In their first year of life, kittens develop a lot, much like newborn humans do. A kitten's growth and development are strongly impacted by the sort of food they eat and how much of it they consume. You can monitor your kitten's growth and make sure they are getting the right nutrients by putting them on a regular feeding plan.
Week One Feeding Schedule
A kitten's birth weight is usually between 3 and 3.7 oz, however feeding causes them to acquire weight quickly. A newborn kitten will only rely on its mother to feed it with nourishment for the first few weeks of life. Since it is born without eyes or hearing, it must rely on the pheromones released by its mother to locate food and warmth. The majority of kittens thrive without any assistance from humans, but if a kitten has to be bottle-fed because its mother cat is not around, is unwell, or rejects it, you should measure the kitten frequently to ensure that its weight accurately represents a healthy and typical growth rate for a kitten.
For the first week after birth, a kitten will feed for around 45 minutes at a time every 2 to 3 hours. We'll sleep for the remainder of the time. Each meal for kittens that are bottle-fed should consist of around a tablespoon, or 15 ml, of special kitten formula. If at all feasible, try to keep the kitten with its mother or a substitute lactating cat who can nurse it because bottle-feeding a newborn kitten takes a lot of time.
A kitten's ear canals should have opened by the end of the first week, and if it is eating normally, it should weigh around 4 oz. A gram scale, such as the sort used for weighing meals in the kitchen, should be used to keep track of weight increase.
Weeks Two and Three Feeding Schedules
A 2- to 3-week-old kitten will still require feedings every two to three hours, and each meal should include at least a half-teaspoon of formula or milk. You must rely on the kitten's weight to determine whether it is getting enough food if it is nursing from its mother. It should weigh approximately 10 oz between days 8 and 18 and start to move about quickly after opening its eyes.

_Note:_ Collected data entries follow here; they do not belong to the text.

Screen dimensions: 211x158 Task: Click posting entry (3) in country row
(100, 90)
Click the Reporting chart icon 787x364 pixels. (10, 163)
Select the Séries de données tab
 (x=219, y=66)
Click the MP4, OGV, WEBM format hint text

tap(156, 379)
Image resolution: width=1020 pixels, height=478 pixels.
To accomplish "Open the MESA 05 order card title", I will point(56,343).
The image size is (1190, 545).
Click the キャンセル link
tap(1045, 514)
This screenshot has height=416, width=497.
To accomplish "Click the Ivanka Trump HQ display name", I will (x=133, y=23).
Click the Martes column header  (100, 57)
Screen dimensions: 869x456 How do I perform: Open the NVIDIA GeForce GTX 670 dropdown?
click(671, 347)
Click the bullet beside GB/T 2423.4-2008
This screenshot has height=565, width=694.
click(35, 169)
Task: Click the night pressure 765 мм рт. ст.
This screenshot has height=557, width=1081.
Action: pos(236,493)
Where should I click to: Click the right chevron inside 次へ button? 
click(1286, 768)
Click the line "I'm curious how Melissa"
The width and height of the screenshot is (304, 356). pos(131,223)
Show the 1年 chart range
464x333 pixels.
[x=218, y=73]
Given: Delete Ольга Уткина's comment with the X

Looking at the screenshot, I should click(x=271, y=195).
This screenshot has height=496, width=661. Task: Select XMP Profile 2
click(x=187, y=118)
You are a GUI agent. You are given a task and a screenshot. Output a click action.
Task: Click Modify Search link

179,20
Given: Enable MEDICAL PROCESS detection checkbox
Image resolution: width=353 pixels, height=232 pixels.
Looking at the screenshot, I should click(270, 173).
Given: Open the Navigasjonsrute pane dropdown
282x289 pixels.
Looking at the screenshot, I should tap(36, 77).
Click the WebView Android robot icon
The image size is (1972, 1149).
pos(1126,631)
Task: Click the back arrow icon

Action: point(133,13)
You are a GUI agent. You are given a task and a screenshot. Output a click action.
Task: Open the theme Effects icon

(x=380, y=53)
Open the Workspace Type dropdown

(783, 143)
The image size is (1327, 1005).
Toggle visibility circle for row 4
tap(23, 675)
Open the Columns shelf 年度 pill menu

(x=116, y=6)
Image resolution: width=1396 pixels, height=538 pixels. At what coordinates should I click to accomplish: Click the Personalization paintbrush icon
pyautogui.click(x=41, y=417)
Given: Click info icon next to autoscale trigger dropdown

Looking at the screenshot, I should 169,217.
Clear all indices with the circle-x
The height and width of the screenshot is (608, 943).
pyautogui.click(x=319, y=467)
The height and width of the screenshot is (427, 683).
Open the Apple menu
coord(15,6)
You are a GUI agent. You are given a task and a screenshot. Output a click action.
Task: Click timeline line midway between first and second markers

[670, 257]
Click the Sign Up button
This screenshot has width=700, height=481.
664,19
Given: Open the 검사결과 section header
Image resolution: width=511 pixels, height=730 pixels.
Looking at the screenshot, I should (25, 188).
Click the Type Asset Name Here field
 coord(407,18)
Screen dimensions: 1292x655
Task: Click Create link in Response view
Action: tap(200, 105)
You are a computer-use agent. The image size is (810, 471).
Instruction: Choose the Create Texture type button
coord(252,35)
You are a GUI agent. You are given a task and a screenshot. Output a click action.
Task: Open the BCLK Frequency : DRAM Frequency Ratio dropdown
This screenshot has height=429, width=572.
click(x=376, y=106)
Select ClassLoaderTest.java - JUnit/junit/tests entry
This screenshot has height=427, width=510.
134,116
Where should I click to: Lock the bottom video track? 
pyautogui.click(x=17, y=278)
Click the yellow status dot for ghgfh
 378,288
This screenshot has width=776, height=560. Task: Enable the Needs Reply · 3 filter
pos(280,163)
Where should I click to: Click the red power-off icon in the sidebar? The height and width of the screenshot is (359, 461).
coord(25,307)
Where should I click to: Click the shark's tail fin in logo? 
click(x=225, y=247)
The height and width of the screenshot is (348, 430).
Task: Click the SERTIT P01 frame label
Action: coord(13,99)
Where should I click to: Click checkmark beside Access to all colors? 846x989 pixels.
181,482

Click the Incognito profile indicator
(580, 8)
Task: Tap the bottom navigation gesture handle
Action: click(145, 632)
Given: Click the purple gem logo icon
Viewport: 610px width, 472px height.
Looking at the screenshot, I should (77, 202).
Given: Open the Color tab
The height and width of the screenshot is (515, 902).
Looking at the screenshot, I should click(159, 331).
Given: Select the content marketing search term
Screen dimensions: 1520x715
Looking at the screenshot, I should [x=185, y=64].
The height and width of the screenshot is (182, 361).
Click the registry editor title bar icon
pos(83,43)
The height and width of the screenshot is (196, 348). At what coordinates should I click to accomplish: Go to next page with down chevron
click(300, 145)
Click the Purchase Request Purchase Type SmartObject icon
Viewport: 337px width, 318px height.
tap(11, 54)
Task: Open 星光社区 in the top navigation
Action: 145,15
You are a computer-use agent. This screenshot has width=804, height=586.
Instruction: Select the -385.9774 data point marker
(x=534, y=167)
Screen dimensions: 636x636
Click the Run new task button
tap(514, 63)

A kitten will be able to stand up by the end of the third week and will have started interacting with its littermates. The beginning of playing, ear-biting, wrestling, and exploratory activities are crucial components of socializing.
Weeks Four and Five Feeding Schedules
A kitten gradually increases how much food it eats at each meal during weeks 4 and 5. Less frequent feedings mean that a dish of formula or should be accessible so that a kitten may begin to sip from it. A kitten should only be nursing three times per day by the end of the fifth week, but it should also be drinking around three tablespoons of milk or formula at each meal.
If a kitten is consuming enough food, it should weigh between 14 and 16 ounces by the time it is 4 to 5 weeks old. By the end of the fifth week, the kitten should be receiving more food from a saucer than it is eating from breastfeeding. With over the course of a few weeks, the meal should transition from being a liquid to finally more of a gruel. Since a kitten generally ends up stepping in the food during this time of life, it will be messy, but it is a vital step to start weaning it off of its mother's milk.
Week Six Feeding Schedule
A kitten should be eating the gruel four times per day and nursing less by the time it is six weeks old. Dry kitten food should be added to the gruel, which should gradually become less watery, along with a dish of water.
Reduce meal times to only three times each day by the end of week six. To prevent food aggression in many kittens, make sure to supply a few bowls of both canned and dry kitten food.
Weeks Seven and Eight Feeding Schedules
If all the kittens are eating the kitten food that is supplied to them three times a day, then limited nursing sessions should still be permitted until the kittens are two months old. By the end of week eight, a kitten should weigh around two pounds from the combination of limiting nursing and consuming ordinary kitten food. The mother cat may need to be separated from kittens who are obstinately trying to nurse more than they should.
Feeding a Kitten Over 8 Weeks of Age
A kitten should be fed with typical kitten food twice a day once they are older than eight weeks. For kittens of this age, eating solid food shouldn't be a problem, but occasionally they might still attempt to nurse. If you want to locate the kitten a new home, it should be fully weaned and getting ready to leave its mother between eight and ten weeks of age. The first immunizations are often given to kittens around the age of eight weeks, so you can be confident they have been developing normally when they visit the veterinarian.